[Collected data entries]
------------------------------

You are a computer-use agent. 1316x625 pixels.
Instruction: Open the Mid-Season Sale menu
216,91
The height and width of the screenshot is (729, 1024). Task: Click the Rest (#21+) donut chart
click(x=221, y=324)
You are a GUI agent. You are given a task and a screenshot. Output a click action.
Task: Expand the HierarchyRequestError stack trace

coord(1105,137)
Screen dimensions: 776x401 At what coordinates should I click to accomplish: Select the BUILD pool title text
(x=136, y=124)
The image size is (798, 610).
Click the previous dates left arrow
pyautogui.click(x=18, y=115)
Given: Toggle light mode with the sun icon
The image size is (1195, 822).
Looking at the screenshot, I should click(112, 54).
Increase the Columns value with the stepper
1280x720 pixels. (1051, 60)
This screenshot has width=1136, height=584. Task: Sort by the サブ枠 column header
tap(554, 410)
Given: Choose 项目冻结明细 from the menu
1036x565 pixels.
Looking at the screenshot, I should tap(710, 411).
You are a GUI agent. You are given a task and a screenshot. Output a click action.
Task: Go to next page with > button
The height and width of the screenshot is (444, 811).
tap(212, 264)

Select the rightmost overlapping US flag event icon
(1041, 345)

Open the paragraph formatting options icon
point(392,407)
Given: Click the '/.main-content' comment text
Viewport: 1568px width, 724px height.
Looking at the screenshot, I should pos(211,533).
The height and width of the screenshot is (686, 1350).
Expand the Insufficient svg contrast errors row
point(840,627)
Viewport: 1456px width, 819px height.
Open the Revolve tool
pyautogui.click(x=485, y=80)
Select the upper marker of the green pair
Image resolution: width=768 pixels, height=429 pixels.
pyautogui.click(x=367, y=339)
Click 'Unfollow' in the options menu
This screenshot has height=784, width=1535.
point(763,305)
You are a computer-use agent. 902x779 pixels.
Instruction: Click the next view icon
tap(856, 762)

------------------------------

» **Work to be completed**: Render every line of the items above as a JSON list of strings, one string per line, skipping blank lines.

» **Expected answer**:
[
  "You are a computer-use agent. 1316x625 pixels.",
  "Instruction: Open the Mid-Season Sale menu",
  "216,91",
  "The height and width of the screenshot is (729, 1024). Task: Click the Rest (#21+) donut chart",
  "click(x=221, y=324)",
  "You are a GUI agent. You are given a task and a screenshot. Output a click action.",
  "Task: Expand the HierarchyRequestError stack trace",
  "coord(1105,137)",
  "Screen dimensions: 776x401 At what coordinates should I click to accomplish: Select the BUILD pool title text",
  "(x=136, y=124)",
  "The image size is (798, 610).",
  "Click the previous dates left arrow",
  "pyautogui.click(x=18, y=115)",
  "Given: Toggle light mode with the sun icon",
  "The image size is (1195, 822).",
  "Looking at the screenshot, I should click(112, 54).",
  "Increase the Columns value with the stepper",
  "1280x720 pixels. (1051, 60)",
  "This screenshot has width=1136, height=584. Task: Sort by the サブ枠 column header",
  "tap(554, 410)",
  "Given: Choose 项目冻结明细 from the menu",
  "1036x565 pixels.",
  "Looking at the screenshot, I should tap(710, 411).",
  "You are a GUI agent. You are given a task and a screenshot. Output a click action.",
  "Task: Go to next page with > button",
  "The height and width of the screenshot is (444, 811).",
  "tap(212, 264)",
  "Select the rightmost overlapping US flag event icon",
  "(1041, 345)",
  "Open the paragraph formatting options icon",
  "point(392,407)",
  "Given: Click the '/.main-content' comment text",
  "Viewport: 1568px width, 724px height.",
  "Looking at the screenshot, I should pos(211,533).",
  "The height and width of the screenshot is (686, 1350).",
  "Expand the Insufficient svg contrast errors row",
  "point(840,627)",
  "Viewport: 1456px width, 819px height.",
  "Open the Revolve tool",
  "pyautogui.click(x=485, y=80)",
  "Select the upper marker of the green pair",
  "Image resolution: width=768 pixels, height=429 pixels.",
  "pyautogui.click(x=367, y=339)",
  "Click 'Unfollow' in the options menu",
  "This screenshot has height=784, width=1535.",
  "point(763,305)",
  "You are a computer-use agent. 902x779 pixels.",
  "Instruction: Click the next view icon",
  "tap(856, 762)"
]